Joint-secretary of the Crawley and Horsham Jammy Taylor sings the praises of her “rodeoing nutter”
“I finally gave up trying to event Kitkat – whom I bought as a five-year-old project to produce and sell on as a swanky eventer and hunter – when we finished our last event on a cricket score of 127,” says Jammy Taylor, the 22-year-old joint-secretary and field master of the Crawley and Horsham.
“She had it all there, it would just depend on whether she felt like going into the dressage arena or whether, halfway round the showjumping course, she would decide to stand bolt upright.”
Kitkat, a dainty, 15.2hh Dutch warmblood/thoroughbred, has “got the attitude of an 18hh horse”, says Jammy.

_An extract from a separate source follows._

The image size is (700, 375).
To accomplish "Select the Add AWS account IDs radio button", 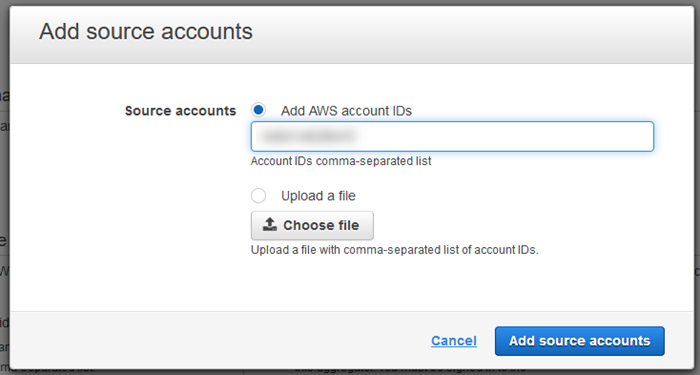I will pyautogui.click(x=258, y=110).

“At the first opening meet I took her to, she put fear into a lot of people’s eyes and no one could see why I wanted to turn this rodeoing nutter into a hunter, but suddenly a couple of seasons later, it all clicked. It was that season that my dad asked when we were going to sell her and get her gone and I simply replied, ‘You’d have to rip her from my dead hands.’”
She continues: “I can’t say that she doesn’t throw in a moment here or there, but it’s normally when I’m not letting her be the most important horse out, so she’s got to pull out all the stops to get everyone’s attention again.”
Kitkat is “a lousy hack – on your own you’d be lucky to make it to the gate, where she’ll decide that the only way is up and you could be there for hours.”
Jammy thinks that the reason she and Kitkat get on so well is the fact that they are both rather stubborn — and which could have gone the wrong way, but somehow they manage to complement each other.
“Our biggest achievements have been hunting 10 days bareback – once again, people thought I was mad doing it on her – and the Ledbury’s Golden Button race in 2019, where we were one of the 33 finishers out of 62 starters. We only felt slightly ridiculous when walking around the paddock with these lanky ex-racers and hunters.”
Kitkat adores hounds and, given the choice, she’d be up front with them all the time, which would also mean she’d be away from children.
“I’m not sure what she has against them and their ponies, but she would happily eradicate them if she got the chance,” admits Jammy.
This also applies to men, but she is slowly learning to slowly tolerate the less fair sex.
“When we first field mastered, she just took charge and I became a passenger. She knew exactly where the hounds were and where I was supposed to be. She will clear anything from metal gates to hedges that she can’t see over. We used to return to the hunt stables at 6pm and the second horses would be walking in looking like they’ve gone a good day’s hunting. Kitkat would follow behind with wild eyes, looking as if she hadn’t even been out.
“I used to get asked what the secret of her stamina and energy was, but it was all down to the fact that hunting is her favourite thing to do and if she could, she’d hunt seven days a week. I could say that no one else would be able to hunt her but I think it’s also that no one would want to, but to me she is irreplaceable and the best hunter I could ever ask for.”